David Frum characterizes the argument in the post below (and today’s Jolt) as, “If Rick Perry is dumb, why is he rich?” (Not exactly what I wrote, but I’ll put that aside.) He points to the Fort Worth Star Telegram’s tracking of Perry’s net worth, and the number of times the governor has made real-estate deals with developers who had business with state government, and the number of times those real-estate deals have paid off quite well for Perry.

The insinuation, of course, is that Rick Perry is corrupt, that those with business dealings with the state government have used the real-estate deals as a back-door way of bribes.

I’d note that for the Horseshoe Bay property, Perry bought at a relative trough in the real estate market (2001) and sold near the peak of the bubble (2007), and Texas home prices enjoyed some particularly good years in there. One of Perry’s earliest land deals ended with a modest profit ($70,000 over three years) and for another one, Perry enjoyed the good fortune of owning the land that computer magnate Michael Dell needed to connect his new home to municipal sewer lines.

Last year the Democrat gubernatorial candidate in Texas, Bill White, tried to make an issue of it, and Texans largely yawned.

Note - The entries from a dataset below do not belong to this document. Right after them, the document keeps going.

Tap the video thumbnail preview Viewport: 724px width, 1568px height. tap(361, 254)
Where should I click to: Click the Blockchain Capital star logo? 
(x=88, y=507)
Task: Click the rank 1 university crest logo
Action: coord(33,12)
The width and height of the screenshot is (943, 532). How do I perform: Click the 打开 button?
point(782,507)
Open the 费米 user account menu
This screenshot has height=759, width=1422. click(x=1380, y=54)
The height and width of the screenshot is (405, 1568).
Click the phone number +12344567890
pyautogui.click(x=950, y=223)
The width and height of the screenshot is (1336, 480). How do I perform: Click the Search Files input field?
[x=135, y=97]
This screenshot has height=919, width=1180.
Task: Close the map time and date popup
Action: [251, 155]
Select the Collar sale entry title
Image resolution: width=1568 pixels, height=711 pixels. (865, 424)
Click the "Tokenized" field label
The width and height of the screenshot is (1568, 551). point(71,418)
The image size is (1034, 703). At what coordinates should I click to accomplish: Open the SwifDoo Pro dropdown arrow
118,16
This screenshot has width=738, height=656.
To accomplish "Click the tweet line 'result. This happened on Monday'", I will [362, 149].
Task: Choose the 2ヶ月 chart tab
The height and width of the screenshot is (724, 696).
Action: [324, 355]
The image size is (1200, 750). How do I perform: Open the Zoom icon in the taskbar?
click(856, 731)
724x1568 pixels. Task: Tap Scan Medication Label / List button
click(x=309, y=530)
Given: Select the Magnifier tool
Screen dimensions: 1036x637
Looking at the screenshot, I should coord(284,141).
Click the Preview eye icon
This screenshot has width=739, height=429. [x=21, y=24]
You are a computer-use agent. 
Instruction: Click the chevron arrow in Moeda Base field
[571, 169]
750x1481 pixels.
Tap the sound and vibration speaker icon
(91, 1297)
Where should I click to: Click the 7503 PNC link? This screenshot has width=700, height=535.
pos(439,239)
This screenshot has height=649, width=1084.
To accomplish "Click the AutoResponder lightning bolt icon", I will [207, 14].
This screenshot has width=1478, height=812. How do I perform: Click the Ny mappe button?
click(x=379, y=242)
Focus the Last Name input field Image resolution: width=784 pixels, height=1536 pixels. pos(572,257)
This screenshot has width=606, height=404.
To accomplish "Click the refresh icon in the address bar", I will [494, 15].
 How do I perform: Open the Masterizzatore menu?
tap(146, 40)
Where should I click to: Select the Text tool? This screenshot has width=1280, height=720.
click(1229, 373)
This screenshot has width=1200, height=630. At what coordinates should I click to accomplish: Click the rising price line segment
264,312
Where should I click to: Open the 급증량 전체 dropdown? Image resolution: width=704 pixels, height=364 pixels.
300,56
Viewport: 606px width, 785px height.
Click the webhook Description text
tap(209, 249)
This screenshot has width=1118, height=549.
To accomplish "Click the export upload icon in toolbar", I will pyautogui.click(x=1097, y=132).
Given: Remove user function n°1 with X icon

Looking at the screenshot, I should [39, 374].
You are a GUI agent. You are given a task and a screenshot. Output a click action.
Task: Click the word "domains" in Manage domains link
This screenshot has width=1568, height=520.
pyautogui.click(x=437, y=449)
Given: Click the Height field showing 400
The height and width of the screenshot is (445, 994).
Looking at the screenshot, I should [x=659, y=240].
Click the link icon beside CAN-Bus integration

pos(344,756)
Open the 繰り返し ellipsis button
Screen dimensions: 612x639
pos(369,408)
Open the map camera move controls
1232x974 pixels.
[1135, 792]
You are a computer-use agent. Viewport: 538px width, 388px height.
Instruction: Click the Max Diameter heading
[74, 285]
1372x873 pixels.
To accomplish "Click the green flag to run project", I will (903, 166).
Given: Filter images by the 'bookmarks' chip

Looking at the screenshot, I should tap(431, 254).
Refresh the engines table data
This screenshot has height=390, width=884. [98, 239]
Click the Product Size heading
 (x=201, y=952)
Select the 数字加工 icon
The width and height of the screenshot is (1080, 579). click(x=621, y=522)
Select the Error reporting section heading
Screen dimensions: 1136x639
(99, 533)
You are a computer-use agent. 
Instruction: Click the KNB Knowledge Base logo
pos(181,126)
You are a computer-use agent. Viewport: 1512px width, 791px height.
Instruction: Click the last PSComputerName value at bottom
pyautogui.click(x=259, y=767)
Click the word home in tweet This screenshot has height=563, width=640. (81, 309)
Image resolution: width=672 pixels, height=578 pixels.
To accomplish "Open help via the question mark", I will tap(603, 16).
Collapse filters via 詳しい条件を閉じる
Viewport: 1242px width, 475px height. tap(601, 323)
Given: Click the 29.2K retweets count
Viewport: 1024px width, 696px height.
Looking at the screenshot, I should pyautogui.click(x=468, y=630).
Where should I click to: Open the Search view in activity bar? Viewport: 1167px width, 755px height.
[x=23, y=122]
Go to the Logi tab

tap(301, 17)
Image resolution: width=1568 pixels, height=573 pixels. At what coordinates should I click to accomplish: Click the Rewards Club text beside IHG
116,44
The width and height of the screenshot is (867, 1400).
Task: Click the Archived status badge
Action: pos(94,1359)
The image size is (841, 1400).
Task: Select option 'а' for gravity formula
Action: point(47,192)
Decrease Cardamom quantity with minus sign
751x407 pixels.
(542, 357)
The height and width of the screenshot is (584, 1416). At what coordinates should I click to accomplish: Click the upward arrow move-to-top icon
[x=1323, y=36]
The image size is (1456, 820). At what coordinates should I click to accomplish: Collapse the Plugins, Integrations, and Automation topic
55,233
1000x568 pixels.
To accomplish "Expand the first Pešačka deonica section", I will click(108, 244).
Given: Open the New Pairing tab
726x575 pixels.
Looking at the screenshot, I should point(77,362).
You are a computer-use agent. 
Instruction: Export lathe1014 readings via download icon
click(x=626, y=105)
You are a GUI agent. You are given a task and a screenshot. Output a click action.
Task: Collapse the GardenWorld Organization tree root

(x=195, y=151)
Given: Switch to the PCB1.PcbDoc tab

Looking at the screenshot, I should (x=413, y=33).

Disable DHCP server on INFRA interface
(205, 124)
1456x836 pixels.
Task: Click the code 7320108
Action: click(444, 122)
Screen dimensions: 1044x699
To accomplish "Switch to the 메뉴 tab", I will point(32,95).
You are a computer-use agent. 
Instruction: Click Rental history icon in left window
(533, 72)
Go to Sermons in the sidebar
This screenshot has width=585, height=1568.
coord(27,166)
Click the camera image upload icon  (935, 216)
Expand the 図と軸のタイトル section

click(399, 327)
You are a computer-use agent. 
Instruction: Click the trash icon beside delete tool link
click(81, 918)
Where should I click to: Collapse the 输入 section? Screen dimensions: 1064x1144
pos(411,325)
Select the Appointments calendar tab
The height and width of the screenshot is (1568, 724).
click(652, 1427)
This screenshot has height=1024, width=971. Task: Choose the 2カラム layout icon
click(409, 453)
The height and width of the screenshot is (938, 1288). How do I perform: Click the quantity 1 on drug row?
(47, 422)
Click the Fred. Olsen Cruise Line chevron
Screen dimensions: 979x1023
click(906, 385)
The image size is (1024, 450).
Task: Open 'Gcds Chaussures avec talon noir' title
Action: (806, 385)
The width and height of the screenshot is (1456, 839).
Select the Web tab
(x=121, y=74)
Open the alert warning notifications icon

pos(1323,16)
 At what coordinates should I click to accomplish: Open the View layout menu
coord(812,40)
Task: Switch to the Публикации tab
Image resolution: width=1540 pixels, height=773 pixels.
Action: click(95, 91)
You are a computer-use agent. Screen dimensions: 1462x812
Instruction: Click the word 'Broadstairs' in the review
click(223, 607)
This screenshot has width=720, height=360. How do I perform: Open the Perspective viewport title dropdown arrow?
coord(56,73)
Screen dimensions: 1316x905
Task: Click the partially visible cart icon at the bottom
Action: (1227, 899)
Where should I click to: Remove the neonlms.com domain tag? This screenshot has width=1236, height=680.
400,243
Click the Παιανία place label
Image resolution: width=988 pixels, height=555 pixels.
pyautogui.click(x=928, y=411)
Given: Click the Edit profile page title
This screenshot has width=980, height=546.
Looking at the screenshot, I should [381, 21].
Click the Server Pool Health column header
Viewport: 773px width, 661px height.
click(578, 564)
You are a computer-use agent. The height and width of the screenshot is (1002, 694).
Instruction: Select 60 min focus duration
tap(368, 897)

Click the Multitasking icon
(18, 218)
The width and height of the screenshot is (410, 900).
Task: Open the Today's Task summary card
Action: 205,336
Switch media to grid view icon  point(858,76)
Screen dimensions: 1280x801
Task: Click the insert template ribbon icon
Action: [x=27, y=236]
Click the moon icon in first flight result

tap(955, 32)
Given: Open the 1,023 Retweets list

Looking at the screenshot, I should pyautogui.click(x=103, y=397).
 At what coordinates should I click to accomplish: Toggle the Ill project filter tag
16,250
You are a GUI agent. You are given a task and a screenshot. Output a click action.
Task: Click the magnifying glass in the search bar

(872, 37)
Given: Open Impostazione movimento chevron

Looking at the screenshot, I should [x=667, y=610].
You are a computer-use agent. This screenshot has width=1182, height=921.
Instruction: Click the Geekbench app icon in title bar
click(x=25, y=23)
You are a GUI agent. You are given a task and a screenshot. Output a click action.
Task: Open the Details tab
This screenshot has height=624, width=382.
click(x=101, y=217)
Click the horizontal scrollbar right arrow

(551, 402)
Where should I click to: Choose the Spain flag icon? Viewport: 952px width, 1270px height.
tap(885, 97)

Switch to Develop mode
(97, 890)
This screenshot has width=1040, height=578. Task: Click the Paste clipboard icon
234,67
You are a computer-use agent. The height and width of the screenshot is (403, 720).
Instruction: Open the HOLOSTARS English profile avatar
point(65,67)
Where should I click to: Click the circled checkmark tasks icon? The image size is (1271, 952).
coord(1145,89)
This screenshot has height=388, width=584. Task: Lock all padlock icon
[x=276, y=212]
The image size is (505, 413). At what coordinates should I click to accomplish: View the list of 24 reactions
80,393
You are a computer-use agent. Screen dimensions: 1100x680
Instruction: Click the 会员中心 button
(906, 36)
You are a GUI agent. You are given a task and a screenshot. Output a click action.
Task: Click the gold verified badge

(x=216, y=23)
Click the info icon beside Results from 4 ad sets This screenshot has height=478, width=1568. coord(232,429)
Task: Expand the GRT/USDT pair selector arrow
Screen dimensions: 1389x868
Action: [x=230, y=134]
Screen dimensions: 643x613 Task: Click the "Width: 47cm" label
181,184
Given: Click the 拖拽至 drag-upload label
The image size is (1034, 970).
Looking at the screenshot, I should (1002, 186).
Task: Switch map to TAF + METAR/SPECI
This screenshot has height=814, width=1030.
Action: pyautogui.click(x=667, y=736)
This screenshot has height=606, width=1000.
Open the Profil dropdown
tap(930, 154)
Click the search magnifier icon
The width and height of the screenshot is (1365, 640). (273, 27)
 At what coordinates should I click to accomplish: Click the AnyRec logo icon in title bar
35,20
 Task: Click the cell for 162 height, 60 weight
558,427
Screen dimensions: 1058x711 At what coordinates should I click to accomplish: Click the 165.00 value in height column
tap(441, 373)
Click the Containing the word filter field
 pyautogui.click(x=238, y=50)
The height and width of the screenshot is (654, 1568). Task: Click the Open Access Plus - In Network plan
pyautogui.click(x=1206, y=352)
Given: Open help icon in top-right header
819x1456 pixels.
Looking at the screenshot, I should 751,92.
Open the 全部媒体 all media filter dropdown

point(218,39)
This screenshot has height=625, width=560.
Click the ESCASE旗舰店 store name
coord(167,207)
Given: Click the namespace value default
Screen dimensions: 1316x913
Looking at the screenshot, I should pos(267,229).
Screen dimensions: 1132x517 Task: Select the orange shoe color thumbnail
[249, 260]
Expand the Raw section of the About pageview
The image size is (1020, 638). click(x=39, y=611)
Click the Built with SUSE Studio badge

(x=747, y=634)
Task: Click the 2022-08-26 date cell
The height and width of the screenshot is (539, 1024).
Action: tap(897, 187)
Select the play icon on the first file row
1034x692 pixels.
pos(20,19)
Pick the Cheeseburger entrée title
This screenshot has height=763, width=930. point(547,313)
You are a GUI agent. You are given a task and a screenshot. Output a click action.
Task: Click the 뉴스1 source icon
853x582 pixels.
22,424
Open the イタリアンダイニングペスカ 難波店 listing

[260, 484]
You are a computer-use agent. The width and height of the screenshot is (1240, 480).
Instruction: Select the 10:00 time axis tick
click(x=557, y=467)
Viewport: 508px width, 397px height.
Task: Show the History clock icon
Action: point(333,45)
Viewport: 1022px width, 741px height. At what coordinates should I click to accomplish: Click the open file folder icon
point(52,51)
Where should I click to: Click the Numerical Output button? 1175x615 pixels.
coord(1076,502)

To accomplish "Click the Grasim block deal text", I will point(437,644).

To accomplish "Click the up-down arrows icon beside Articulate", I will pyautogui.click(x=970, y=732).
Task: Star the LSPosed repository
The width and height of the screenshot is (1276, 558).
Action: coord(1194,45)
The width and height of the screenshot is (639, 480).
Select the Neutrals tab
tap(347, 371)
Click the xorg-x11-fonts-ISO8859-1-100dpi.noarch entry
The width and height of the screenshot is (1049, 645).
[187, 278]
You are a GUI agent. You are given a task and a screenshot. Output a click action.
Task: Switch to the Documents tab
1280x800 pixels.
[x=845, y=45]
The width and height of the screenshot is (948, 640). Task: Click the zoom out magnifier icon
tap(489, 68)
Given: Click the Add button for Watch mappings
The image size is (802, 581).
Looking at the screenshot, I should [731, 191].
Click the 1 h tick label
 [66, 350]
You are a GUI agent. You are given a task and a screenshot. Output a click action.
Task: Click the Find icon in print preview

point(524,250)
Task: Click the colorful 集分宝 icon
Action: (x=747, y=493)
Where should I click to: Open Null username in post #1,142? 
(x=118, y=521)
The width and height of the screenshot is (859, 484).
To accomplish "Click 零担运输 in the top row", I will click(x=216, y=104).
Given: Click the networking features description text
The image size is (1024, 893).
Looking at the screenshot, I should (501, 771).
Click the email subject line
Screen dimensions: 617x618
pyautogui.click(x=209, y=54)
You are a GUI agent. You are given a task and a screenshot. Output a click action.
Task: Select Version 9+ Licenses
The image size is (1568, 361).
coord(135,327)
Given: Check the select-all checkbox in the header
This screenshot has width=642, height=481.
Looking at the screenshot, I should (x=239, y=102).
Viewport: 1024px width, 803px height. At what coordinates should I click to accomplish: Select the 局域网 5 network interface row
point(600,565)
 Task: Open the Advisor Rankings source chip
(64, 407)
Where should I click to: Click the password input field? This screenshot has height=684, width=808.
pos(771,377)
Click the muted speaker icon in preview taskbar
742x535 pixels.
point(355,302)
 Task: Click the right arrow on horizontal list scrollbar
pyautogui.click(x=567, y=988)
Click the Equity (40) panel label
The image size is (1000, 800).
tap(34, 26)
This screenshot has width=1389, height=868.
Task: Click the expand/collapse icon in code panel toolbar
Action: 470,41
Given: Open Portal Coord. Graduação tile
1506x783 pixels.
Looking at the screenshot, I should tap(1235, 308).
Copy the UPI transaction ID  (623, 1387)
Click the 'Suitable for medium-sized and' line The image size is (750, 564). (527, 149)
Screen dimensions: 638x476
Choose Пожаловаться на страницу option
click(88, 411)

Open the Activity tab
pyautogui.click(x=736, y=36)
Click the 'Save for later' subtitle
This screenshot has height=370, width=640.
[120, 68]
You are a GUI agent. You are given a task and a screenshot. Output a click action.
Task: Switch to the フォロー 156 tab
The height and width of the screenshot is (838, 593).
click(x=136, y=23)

Some of these deals go back to Perry’s time as Texas agriculture commissioner in the early 1990s. Fascinatingly, through six statewide general-election races in addition to some brutal primary fights (even by Texas standards), none of Perry’s rivals have managed to get the accusations to stick or persuaded voters that anything corrupt occurred. Throughout the 1990s, the Texas attorney general was Dan Morales, a Democrat, who would seemingly have no partisan reluctance about investigating a bribery accusation of a Republican state officeholder.

Perhaps it is voter cynicism. Perhaps the cacophony of negative attacks in Texas politics makes voters tune out or discount all charges.  Or perhaps, as Perry claims, he “did everything open and honest, at arm’s length” and there’s not enough there to justify charges, or even implicit suggestions, of corruption.

UPDATE: I would add that to the best of our our knowledge, these deals have not generated even any preliminary investigations from any U.S. Attorney’s offices.